MEDIUM SUPABASE_SERVICE_KEY grants unrestricted database access via third-party intermediary -12

The skill requires SUPABASE_SERVICE_KEY, a Supabase service role key that bypasses row-level security and grants full read/write access to every table in the user's Supabase project. This credential flows through the ClawdBot API server on Railway before reaching Supabase, meaning the skill author's infrastructure can read all data in the connected database — not just gamification tables. Users should scope a dedicated Supabase project with only gamification tables if installing this skill.

LOW All application data transits ClawdBot API server (third-party trust dependency) -5

The skill architecture routes all gamification operations through '{CLAWDBOT_API_URL}/api/gamification/' — a ClawdBot-controlled server on Railway.

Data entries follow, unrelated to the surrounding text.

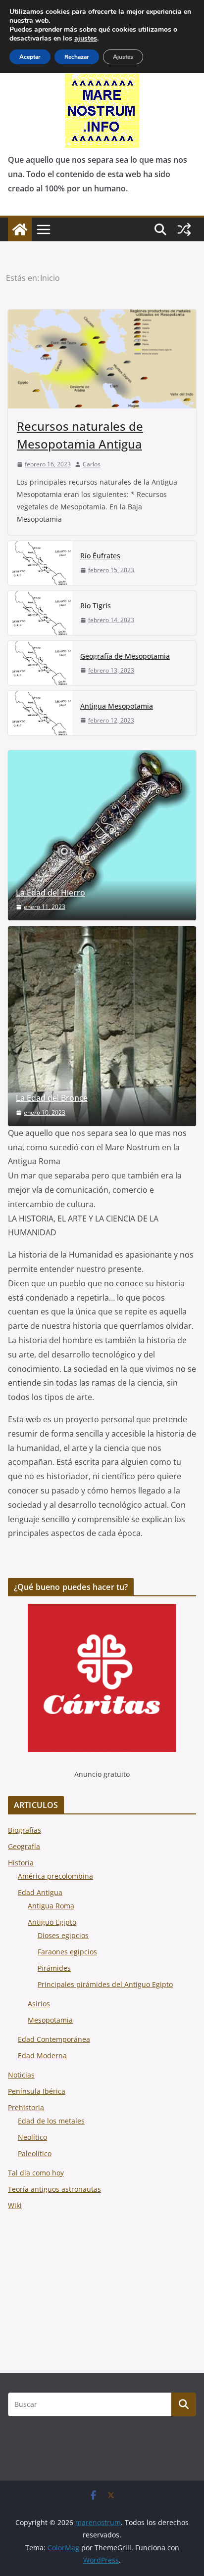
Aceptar (30, 57)
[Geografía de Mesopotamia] (40, 663)
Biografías (24, 1830)
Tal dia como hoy (36, 2172)
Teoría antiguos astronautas (54, 2189)
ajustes (85, 38)
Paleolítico (34, 2153)
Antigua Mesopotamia (116, 706)
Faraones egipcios (67, 1951)
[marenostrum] (20, 229)
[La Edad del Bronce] (102, 1026)
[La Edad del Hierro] (102, 835)
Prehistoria (26, 2107)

Users have no visibility into what logging or data retention occurs on this intermediary. This is disclosed in the architecture diagram but warrants explicit user awareness.

LOW openclaw-gateway establishes persistent outbound connections to AWS post-install -4

After installation, the openclaw-gateway process (pid=1086) opens two ESTABLISHED connections to 54.211.197.216:443 (AWS us-east-1) and binds local TCP listeners on ports 18790 and 18793. This appears to be the ClawdBot platform gateway activating the newly installed skill's connectivity, not malicious behavior from the skill itself. Nonetheless, the skill install triggers new persistent network state.

INFO Canary credential files opened in two systematic scans during audit session -3

Six canary files (.env, .ssh/id_rsa, .aws/credentials, .npmrc, .docker/config.json, .config/gcloud/application_default_credentials.json) were read in identical rapid succession both before install (1771926412.643) and after install (1771926434.772). The pre-install occurrence definitively rules out the skill as the cause. Pattern is consistent with audit platform canary verification routines. Canary integrity monitoring confirms no data was exfiltrated.

INFO Hardcoded example userId appears to be a specific Telegram user ID -2

All API examples in SKILL.md use userId '302137836', which has the format of a Telegram user ID. This suggests the skill was developed for a specific user or organization context and the documentation was not generalized before publishing. Not a security risk, but indicates the skill may be tightly coupled to specific infrastructure.